Old computers, mobile phones, data center servers and other electronics make up the world’s fastest growing waste stream —62 billion kilograms in 2022. Less than one-quarter of it is collected and processed into some sort of second life, according to the 2024 Global E-Waste Monitor.
A small, four-year-old U.K. consulting firm has created a new type of carbon credit it hopes will change that.
Written by Bloom ESG, the methodology assigns greenhouse gas emissions reduction values to processes such as mining discarded electronics for rare earth minerals, disassembling them for their component parts or sprucing them up to sell as refurbished gear.
Dynamic Lifecycle Innovations, a technology and electronics recycler with facilities in Wisconsin and Tennessee, bought the first 300,000 verified carbon credits issued under the new scheme. Those credits represent emissions avoided as a result of Dynamic Lifecycle’s operations in 2023.

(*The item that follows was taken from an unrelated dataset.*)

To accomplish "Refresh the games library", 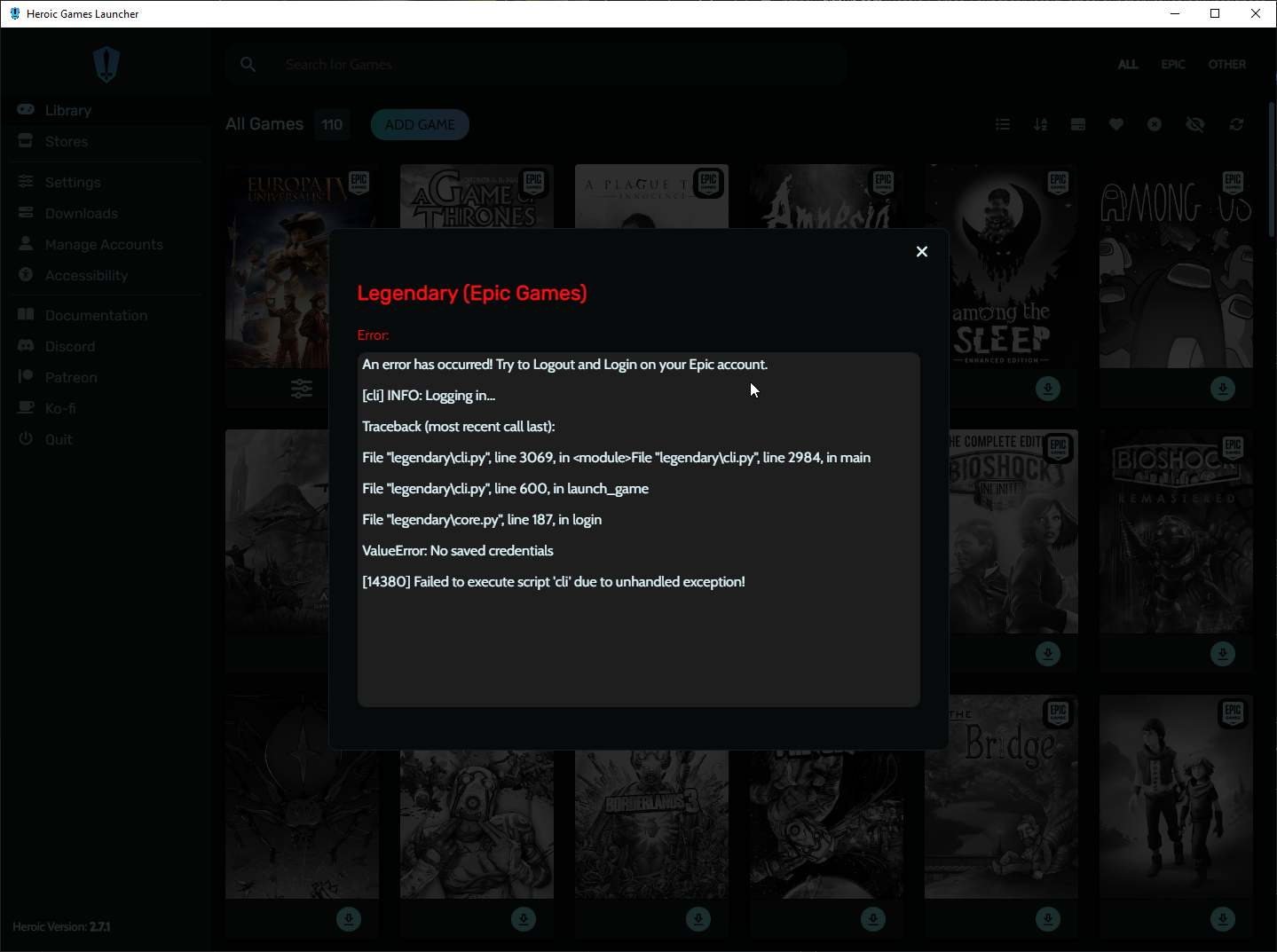I will click(1236, 124).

Bloom ESG’s methodology uses the ISO 14064 standard for greenhouse gas accounting from the International Organization for Standardization. The credits are considered insets, rather than offsets, as they measure an activity’s impact within a company’s supply chain or operations, said Sebastian Foot, co-founder of Bloom ESG.
”If we can put a focus on increasing the reuse of electronics, there is a credible benefit we can receive as a result,” Foot said.
More buyers sought
Dynamic Lifecycle can retire the credits for its own ESG-related accounting and disclosures, or trade the credits to equipment manufacturers or corporations to use for their own claims.
“Everything tells us that this should work, and the market should receive it well,” said Curt Greeno, president of Dynamic Lifecycle.
Bloom ESG is courting other recyclers and IT asset managers to create a trading registry for the credits by the end of 2025. Participating companies will pay an annual licensing cost plus fees related to credit issuance and retirement, Foot said.
Companies investing in strategies that give a second life to computers usually do so to reduce costs and create new value for their business, said Michael Leitl, executive director of circular economy strategy firm Indeed Innovation. Two examples are Deutsche Telekom and Cisco, which offer financing methods for their products that encourage customers to return them as they age. “By controlling the secondhand market, they can keep the quality high and guarantee that their brand is not damaged,” he said.
The new registry will help to communicate the value of these activities, but Leitl cautioned companies to be careful about how they use the credits to make their claims. “It’s really a discussion between the sustainability department and the general business manager,” he said.